ごめん名前間違えた! 龍一じゃなくて龍太です! ホントごめんなさい!!!

高山真さんの自伝的小説を映画化した今作。原作至上主義ではないのだが、先に読んでいたため気になってしまったところがちょっとだけ。というのも、その原作で感銘を受けたのが、「生活とお金」と「自立すること」についてだったのだ。「自立すること」の展開が変わっていたことに驚いた。しかし同時に、原作からは読みとりきれなかったところが映像として立ち上がっていることを目の当たりにし、心から「この映画を観てよかった」と思った。映像のなかで、登場人物たちが現在に生きていた。そうなると、変更された箇所にも納得出来た。

以下ネタバレしつつ、それについて書いていく。未見の方はご注意を。

映画化を知り、原作を手にとった。
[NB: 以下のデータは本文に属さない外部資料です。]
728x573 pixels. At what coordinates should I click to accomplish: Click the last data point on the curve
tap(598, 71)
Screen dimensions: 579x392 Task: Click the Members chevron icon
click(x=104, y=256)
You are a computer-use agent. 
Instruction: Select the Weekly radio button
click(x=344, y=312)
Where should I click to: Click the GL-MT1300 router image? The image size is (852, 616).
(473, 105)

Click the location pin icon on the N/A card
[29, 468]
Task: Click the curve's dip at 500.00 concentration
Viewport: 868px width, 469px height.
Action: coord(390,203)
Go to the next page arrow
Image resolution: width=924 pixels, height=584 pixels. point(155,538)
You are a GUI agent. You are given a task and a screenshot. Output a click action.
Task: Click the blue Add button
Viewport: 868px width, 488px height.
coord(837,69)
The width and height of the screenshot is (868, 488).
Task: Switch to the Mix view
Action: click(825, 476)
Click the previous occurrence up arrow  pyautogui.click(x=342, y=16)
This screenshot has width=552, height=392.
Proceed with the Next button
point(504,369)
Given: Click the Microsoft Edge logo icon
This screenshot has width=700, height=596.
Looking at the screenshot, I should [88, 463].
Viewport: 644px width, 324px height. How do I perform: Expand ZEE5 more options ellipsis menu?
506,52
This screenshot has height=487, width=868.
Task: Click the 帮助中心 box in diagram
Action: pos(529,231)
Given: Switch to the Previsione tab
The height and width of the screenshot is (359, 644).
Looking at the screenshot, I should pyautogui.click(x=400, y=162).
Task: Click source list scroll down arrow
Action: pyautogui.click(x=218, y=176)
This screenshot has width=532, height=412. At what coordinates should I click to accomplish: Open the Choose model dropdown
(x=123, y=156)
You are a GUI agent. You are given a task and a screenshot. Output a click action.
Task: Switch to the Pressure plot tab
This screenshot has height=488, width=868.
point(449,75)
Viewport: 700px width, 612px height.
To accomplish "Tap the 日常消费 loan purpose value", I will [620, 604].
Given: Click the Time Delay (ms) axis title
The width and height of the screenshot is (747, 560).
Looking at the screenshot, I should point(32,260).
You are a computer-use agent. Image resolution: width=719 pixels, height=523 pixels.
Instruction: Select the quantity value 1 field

読了時点で「映画ではどう描かれるかな」と楽しみになったところが以下の4点。

1. 連絡を絶った龍太を浩輔が探し当てる迄の描写
2. 龍太の死後、浩輔をケアした友人夫妻の描写
3. 龍太の母、妙子の「女優が十八番としている舞台の長台詞」
4. 妙子が浩輔からのお金をどう扱うか

これらが映画化にあたってどうなっていたか。

1. 原作の龍太は去る理由を明かさない。浩輔の主観でものごとが進む原作とは違い、第三者の視点がある映像では風俗に行き当たる迄の「推理」を観客に伝えづらい。映画の龍太は「売り」をやっていると自分から告白したため、「推理」の時間で展開を停滞させることがない。浩輔が風俗サイトを虱潰しに探し龍太を見つける時間経過は、目に見えて上がっていく浩輔の疲労度によって表現されていた。巧い構成だと思った

2. カットされていた。浩輔のダメージを物語る印象的なエピソードだったが、そこは通夜に出た浩輔の狼狽、憔悴ぶりで担保された。担保っていい方も何だが。今作は「クィア映画」として撮られているので、シスヘテの夫妻を出すことでストーリーが拡がりすぎるのを防いだのかもしれない。あーでも、浩輔を“保護”するあの夫妻が実体化したところ、ちょっと観たかったな

3. これは素晴らしかった。エチュードの成果か「台詞」と感じさせない。妙子を演じるのが、演技経験が決して多いとはいえない阿川佐和子さんなのでちょっと不安だったが、鈴木亮平さんの相槌と受け答えの効果もあり、見事会話に組み込まれた形での「女優が十八番としている舞台の長台詞」になっていた

えっ、と思ったのは4.。原作では妙子は浩輔からのお金をしばらくは受けとっていたが、やがて援助を断る。その後、実は妙子は生活保護を申請しており、無事受給が決まったことが明かされる。この「自立する」という妙子の強さ、そして社会には受け皿があるということを伝えてくれる箇所がカットされていたのだ。福祉を頼ることに後ろめたさを感じなくていいというメッセージが含まれるこの箇所はなくさないでほしかった。龍太が妙子を連れて行ったフルーツ狩りのバスツアーのエピソードや、妙子と友人たちとの交流もカットされていた。映画の龍太と妙子は社会から切り離されているように見えた。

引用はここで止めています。